**Work required:**
Below is a listing. Write out exactly its lines between the one holding "Viewport: 905px width, 459px height." and the one holding "Open the notifications", inclusive.

**Data records:**
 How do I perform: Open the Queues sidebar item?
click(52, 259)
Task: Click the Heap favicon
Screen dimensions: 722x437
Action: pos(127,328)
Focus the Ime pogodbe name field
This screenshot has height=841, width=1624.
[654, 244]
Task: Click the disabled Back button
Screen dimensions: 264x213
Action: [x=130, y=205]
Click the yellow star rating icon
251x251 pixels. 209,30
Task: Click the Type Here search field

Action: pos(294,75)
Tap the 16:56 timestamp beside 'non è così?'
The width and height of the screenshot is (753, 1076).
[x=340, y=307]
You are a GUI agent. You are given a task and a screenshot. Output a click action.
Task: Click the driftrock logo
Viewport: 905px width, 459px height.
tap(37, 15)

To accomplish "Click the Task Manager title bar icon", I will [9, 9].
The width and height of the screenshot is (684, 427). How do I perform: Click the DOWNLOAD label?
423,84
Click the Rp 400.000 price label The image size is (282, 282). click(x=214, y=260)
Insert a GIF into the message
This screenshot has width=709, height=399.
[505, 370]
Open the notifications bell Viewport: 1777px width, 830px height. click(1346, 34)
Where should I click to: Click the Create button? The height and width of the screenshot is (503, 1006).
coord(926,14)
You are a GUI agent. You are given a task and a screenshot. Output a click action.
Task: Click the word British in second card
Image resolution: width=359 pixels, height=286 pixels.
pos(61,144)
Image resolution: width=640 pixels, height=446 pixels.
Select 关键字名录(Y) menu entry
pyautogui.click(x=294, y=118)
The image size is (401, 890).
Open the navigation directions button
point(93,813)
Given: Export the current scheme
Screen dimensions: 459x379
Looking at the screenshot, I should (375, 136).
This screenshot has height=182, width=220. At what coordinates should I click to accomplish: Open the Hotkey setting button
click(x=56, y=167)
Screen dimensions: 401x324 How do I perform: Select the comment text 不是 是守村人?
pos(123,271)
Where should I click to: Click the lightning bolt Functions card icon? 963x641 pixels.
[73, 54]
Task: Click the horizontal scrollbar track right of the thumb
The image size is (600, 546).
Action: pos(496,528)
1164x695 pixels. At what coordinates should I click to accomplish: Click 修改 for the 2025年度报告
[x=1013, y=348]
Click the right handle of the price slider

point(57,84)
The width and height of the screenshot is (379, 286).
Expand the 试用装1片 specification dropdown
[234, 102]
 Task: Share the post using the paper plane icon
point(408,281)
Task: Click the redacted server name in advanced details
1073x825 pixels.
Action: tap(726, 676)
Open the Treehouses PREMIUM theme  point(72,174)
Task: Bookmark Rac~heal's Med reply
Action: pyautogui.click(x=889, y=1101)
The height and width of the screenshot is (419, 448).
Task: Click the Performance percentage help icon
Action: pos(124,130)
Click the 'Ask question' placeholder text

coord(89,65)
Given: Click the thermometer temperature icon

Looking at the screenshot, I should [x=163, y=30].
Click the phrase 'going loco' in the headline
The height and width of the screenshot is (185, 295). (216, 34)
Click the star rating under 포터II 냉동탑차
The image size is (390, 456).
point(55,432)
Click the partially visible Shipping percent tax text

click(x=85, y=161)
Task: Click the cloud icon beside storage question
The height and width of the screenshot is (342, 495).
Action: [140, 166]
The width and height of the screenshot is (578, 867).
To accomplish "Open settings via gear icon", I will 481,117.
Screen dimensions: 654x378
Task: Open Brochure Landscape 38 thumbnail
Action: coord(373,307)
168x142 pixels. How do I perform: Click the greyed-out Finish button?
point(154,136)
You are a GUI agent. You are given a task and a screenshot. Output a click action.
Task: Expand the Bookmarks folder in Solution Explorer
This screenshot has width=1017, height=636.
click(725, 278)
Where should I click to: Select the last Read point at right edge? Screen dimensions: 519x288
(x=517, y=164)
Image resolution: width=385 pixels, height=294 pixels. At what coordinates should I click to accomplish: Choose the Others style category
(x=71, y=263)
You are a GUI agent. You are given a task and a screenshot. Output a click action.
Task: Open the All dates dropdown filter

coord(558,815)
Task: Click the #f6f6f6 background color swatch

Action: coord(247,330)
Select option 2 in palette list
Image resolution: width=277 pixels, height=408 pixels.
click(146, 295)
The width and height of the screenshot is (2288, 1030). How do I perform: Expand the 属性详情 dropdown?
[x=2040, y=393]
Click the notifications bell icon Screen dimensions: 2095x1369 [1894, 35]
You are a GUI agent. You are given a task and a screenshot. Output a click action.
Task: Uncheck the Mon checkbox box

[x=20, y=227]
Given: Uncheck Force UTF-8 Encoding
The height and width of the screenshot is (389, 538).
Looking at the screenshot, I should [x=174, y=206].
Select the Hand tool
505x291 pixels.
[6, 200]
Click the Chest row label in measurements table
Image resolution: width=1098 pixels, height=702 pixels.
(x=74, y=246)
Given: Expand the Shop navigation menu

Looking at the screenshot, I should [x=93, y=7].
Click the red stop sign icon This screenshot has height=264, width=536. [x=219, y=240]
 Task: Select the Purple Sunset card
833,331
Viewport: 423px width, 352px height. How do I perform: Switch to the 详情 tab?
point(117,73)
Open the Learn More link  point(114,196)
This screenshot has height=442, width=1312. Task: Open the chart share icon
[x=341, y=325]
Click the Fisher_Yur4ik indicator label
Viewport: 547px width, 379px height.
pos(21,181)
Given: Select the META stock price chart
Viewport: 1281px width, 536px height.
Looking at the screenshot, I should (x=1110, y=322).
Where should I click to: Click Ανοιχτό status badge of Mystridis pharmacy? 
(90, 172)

**Result of the task:**
Viewport: 905px width, 459px height.
tap(37, 15)

To accomplish "Click the Task Manager title bar icon", I will [9, 9].
The width and height of the screenshot is (684, 427). How do I perform: Click the DOWNLOAD label?
423,84
Click the Rp 400.000 price label The image size is (282, 282). click(x=214, y=260)
Insert a GIF into the message
This screenshot has width=709, height=399.
[505, 370]
Open the notifications bell Viewport: 1777px width, 830px height. click(1346, 34)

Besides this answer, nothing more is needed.